Australian (ASX) Stock Market Forum

JBH - JB Hi-Fi

I came to that conclusion in Myer many years ago!

Not a desirable retail experience, IMO.

:(

I actually went to the boxing day sales.. and compared to last years, there was virtually no difference in pricing.

Even though they claimed this would be the biggest year for discounts ever!

I'd rather shop online lol.
 
I actually went to the boxing day sales.. and compared to last years, there was virtually no difference in pricing.

Even though they claimed this would be the biggest year for discounts ever!

I'd rather shop online lol.

A few days ago I went to an outlet mall about an hour from NYC. As an example here is what I bought from Timberland.

1x pair of boat shoes
2x jumpers
1x hoodie
1x tshirt
1x button up shirt

Total cost $180

In Australia, even during sales that would have probably cost me ~$400. Everything was "in stock", ie it wasn't the left overs that no one wanted to buy on the Main Street and they were all premium brands (Lacoste, Armani, Polo, Guess, A&F, A&E -- 130 stores all up) not the cr#p that passes for factory outlets in Australia. They had those North Face bubble goose jackets for $55, the ones Kathmandu sell for $500. I spent about $600-$700 on the day but probably bought about $5,000 worth of stuff if I had done it in Australia.

According to Gerry Harvey's logic, if I get pulled up at Customs then I will whinge and complain and not do it again because I will get charged GST.:rolleyes:
 
Unless I try something on I can rarely tell what the thing is going to look like, so clothing shops should be OK unless you try on then go home an buy online.
But if the shops become extinct not even that will be possible.
They need to create gimmiks to get young people in stores.
I never buy pop corn at the supermarket but I buy a bucket load when I go to the movies at rip off prices!
 
Unless I try something on I can rarely tell what the thing is going to look like, so clothing shops should be OK unless you try on then go home an buy online.

- _DATASET EXCERPTS_
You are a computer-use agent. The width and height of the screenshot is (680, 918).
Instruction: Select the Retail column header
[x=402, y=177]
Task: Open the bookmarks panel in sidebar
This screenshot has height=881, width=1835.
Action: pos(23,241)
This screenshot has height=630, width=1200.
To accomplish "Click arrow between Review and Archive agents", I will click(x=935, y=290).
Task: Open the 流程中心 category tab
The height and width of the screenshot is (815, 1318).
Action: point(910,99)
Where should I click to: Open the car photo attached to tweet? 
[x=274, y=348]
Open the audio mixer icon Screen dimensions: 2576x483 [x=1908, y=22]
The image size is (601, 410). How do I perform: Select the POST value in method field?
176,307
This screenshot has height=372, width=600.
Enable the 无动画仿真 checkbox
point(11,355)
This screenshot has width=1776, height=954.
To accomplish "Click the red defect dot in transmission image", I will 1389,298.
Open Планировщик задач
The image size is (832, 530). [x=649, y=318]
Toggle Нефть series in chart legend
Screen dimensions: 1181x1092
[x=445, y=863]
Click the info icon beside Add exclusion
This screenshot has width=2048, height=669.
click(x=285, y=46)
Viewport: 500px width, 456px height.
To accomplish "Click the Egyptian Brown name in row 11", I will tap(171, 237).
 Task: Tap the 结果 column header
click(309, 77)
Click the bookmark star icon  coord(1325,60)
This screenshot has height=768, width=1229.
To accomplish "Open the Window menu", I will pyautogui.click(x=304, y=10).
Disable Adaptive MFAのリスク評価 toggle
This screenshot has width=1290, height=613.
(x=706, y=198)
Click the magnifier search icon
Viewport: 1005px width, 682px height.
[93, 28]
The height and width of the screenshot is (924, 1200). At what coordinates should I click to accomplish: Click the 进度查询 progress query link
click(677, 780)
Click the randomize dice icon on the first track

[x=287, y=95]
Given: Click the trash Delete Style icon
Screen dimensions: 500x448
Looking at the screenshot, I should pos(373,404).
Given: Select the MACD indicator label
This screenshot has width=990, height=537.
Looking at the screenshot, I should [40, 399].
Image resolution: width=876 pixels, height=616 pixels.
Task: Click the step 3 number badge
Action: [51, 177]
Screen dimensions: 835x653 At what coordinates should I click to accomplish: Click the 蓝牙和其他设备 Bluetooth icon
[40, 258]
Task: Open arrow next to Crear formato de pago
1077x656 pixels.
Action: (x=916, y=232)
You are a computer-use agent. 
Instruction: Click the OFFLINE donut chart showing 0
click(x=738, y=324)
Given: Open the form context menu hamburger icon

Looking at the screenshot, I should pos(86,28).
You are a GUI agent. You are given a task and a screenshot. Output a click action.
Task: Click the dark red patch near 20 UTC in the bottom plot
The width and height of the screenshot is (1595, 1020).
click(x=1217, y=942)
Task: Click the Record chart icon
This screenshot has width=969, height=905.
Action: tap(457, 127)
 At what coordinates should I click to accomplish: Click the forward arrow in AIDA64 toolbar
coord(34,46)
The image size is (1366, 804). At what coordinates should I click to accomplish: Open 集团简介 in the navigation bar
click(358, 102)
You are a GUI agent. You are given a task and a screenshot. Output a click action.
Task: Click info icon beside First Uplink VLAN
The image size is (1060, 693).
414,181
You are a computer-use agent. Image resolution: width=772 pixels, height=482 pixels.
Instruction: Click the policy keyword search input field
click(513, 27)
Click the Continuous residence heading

- _DIRECTIONS_
In the forum thread, what was the total cost of the items bought from Timberland at the outlet mall?

- _SOLUTION_
$180